Er geldt ook een uitzondering als de naleving van de richtlijn tot een onevenredige last zou leiden. Wel is de dienstverlener verplicht om dit schriftelijk te onderbouwen met legitieme redenen. Het ontbreken van tijd, prioriteit of kennis mag niet als reden worden opgevoerd. Ook moeten de toegankelijkheidsvoorschriften die geen onevenredige last veroorzaken gewoon worden toegepast. De dienstverlener is verplicht om dit iedere vijf jaar opnieuw te toetsen.

Wat houden de nieuwe regels in?

Financiële ondernemingen moeten procedures hebben om ervoor te zorgen dat haar diensten toegankelijk zijn en blijven voor personen met een handicap. De organisatie moet er bijvoorbeeld voor zorgen dat informatie begrijpelijk is en op meer dan één zintuiglijke manier beschikbaar wordt gesteld, en dat elektronische ondertekening mogelijk is.
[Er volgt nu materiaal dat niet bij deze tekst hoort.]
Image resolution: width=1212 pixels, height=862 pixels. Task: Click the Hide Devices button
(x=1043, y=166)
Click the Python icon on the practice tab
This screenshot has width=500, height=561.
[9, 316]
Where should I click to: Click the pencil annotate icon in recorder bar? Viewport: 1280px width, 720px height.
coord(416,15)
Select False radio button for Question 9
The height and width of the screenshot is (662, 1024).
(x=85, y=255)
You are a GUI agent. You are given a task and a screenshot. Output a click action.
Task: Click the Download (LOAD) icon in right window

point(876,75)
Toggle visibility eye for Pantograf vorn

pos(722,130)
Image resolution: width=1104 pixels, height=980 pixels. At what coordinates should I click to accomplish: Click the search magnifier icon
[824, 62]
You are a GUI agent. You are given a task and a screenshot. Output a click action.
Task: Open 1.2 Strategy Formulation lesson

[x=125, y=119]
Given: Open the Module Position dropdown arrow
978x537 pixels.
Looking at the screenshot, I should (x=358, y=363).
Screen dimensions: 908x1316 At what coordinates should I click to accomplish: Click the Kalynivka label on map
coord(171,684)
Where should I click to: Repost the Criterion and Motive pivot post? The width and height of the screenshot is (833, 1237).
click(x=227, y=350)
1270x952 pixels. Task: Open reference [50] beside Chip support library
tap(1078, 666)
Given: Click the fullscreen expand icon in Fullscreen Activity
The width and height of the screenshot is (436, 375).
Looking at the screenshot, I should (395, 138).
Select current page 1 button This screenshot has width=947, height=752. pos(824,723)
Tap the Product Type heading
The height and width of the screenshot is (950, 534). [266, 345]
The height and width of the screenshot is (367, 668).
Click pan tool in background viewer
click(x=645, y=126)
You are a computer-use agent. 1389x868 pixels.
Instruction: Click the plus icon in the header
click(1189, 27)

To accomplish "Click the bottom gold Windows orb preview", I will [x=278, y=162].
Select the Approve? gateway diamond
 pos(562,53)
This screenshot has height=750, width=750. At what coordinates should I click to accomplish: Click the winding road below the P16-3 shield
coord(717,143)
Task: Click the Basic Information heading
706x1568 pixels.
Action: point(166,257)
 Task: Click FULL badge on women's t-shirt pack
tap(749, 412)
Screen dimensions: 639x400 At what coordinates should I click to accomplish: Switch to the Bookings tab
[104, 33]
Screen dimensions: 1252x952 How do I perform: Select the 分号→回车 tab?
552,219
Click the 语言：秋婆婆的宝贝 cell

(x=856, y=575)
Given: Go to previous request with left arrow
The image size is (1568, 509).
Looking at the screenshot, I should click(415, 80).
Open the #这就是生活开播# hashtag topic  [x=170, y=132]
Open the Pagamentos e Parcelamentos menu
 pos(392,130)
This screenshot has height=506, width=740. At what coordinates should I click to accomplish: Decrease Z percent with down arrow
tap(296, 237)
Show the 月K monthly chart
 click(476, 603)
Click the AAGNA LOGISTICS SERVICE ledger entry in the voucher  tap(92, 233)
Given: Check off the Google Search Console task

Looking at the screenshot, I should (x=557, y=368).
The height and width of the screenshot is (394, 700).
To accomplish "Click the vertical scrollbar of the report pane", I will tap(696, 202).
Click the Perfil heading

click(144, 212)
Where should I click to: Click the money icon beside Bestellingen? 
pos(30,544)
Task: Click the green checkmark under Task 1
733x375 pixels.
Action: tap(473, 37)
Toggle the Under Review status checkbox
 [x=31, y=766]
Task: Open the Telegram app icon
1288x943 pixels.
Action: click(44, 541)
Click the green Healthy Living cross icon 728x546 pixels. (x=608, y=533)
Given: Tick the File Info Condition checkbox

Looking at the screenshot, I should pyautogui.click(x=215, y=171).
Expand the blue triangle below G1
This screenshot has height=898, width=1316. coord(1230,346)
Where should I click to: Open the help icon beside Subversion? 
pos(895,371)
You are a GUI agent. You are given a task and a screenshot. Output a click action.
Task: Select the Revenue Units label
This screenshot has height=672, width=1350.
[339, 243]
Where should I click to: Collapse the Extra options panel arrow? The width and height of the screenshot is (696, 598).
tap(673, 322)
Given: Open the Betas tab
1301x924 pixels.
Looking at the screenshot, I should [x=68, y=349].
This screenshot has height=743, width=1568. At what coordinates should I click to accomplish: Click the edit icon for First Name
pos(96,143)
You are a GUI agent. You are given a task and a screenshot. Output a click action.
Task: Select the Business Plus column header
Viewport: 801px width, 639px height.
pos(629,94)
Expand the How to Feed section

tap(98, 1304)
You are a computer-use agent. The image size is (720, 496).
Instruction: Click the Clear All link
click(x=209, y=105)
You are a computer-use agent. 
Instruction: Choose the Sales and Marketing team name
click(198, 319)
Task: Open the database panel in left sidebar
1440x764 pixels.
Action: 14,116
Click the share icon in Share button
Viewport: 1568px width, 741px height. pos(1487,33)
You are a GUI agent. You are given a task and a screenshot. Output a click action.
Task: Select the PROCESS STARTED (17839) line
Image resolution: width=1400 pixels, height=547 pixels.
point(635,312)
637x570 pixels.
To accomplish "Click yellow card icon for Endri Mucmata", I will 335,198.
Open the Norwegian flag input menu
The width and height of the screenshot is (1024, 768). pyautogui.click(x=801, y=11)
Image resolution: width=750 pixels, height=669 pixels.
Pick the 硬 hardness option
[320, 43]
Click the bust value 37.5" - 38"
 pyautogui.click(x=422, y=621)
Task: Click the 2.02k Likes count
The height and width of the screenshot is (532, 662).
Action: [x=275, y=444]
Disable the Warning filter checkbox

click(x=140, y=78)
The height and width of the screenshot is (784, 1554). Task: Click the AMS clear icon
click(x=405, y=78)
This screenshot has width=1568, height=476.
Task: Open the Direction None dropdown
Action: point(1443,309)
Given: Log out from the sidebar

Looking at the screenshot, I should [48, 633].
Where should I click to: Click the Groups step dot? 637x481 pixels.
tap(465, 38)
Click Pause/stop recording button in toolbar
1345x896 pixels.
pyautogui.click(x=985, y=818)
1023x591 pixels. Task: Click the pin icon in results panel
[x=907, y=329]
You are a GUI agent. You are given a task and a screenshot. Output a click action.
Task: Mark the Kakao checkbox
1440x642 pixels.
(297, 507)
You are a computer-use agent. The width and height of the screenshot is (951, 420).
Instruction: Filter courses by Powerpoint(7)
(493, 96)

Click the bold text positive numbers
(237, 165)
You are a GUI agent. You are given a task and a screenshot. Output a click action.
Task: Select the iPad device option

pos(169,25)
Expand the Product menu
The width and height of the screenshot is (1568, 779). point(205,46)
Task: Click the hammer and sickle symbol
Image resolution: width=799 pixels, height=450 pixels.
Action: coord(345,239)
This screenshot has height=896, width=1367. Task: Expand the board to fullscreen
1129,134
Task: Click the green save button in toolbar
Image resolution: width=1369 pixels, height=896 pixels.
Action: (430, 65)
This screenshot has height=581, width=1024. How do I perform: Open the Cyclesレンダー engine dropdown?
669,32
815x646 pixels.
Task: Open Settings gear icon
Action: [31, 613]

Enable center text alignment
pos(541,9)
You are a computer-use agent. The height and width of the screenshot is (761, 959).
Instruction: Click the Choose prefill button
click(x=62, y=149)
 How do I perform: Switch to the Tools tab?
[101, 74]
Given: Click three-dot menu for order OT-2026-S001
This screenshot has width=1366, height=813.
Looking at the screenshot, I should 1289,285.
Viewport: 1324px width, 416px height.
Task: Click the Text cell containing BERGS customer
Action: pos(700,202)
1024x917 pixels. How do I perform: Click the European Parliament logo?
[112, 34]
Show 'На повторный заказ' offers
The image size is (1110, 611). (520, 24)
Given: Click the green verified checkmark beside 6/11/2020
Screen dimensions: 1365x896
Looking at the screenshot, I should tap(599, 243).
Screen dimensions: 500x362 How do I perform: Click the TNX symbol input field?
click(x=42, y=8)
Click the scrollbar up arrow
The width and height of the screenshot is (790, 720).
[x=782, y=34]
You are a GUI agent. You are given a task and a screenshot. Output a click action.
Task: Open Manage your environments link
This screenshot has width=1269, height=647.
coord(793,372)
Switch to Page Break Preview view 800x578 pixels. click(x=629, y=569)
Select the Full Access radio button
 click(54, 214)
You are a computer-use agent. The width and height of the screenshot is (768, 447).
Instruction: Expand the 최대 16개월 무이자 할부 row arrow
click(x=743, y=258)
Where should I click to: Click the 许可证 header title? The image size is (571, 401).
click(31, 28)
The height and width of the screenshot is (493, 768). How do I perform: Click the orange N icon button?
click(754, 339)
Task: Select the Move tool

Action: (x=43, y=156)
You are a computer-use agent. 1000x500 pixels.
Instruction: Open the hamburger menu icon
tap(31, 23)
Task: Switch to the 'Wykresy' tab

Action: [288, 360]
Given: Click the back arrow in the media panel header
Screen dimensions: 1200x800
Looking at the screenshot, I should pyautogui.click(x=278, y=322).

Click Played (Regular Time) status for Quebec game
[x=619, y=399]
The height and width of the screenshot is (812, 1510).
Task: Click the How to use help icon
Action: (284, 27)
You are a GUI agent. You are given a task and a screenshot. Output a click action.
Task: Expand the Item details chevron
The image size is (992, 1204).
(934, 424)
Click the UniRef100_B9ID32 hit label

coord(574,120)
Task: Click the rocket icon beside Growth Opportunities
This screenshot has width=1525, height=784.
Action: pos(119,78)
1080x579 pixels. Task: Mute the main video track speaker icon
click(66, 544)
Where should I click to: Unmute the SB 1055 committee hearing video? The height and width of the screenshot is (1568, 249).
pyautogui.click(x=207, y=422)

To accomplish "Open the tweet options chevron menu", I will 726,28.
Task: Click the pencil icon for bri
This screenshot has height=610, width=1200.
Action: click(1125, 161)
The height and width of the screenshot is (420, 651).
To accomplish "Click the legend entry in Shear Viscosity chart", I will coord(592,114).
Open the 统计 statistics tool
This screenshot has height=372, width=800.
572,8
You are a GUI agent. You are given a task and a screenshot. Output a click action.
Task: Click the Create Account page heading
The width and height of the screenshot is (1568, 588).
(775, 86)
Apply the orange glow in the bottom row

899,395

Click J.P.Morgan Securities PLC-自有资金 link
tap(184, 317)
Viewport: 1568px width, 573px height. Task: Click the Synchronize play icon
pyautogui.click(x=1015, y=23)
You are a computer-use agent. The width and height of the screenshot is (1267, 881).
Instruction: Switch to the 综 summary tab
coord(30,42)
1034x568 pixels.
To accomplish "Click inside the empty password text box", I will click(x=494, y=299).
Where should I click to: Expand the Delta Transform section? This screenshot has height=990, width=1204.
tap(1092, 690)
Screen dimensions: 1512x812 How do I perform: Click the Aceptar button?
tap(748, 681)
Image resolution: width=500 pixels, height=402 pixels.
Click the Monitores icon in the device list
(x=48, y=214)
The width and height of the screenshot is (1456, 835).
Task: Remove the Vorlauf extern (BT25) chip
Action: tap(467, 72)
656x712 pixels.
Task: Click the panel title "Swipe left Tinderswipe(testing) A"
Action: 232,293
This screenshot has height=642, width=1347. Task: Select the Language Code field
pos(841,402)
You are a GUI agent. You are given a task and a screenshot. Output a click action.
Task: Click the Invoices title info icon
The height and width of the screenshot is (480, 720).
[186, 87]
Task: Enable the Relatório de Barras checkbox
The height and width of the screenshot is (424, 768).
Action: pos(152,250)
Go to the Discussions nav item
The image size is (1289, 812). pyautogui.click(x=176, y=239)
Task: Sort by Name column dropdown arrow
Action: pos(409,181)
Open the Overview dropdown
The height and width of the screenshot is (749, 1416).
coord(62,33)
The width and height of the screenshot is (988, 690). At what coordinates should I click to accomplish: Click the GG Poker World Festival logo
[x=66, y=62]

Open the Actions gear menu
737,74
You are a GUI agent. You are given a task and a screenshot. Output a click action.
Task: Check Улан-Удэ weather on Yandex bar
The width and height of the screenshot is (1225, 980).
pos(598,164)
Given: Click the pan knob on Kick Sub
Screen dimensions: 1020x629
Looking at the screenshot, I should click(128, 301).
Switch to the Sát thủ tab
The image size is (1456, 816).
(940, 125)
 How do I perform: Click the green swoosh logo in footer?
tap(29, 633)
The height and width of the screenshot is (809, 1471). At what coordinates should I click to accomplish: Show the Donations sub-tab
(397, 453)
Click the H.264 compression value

Daarnaast moet de organisatie rekening houden met veranderingen in haar diensten. Dit kan bijvoorbeeld door toegankelijkheidseisen op te nemen in het product approval proces.

Informatie die over de financiële dienst die aan consumenten wordt verstrekt, moet ook voldoen aan de toegankelijkheidsvereisten. Dat betekent onder andere dat informatie via meer dan één zintuiglijk kanaal beschikbaar moet worden gesteld, en dat deze begrijpelijk moet zijn (maximaal B2 taalniveau). Niet-tekstuele inhoud moet worden aangevuld met een alternatieve weergave van die inhoud. Instructievideo’s moeten bijvoorbeeld ondertiteld worden.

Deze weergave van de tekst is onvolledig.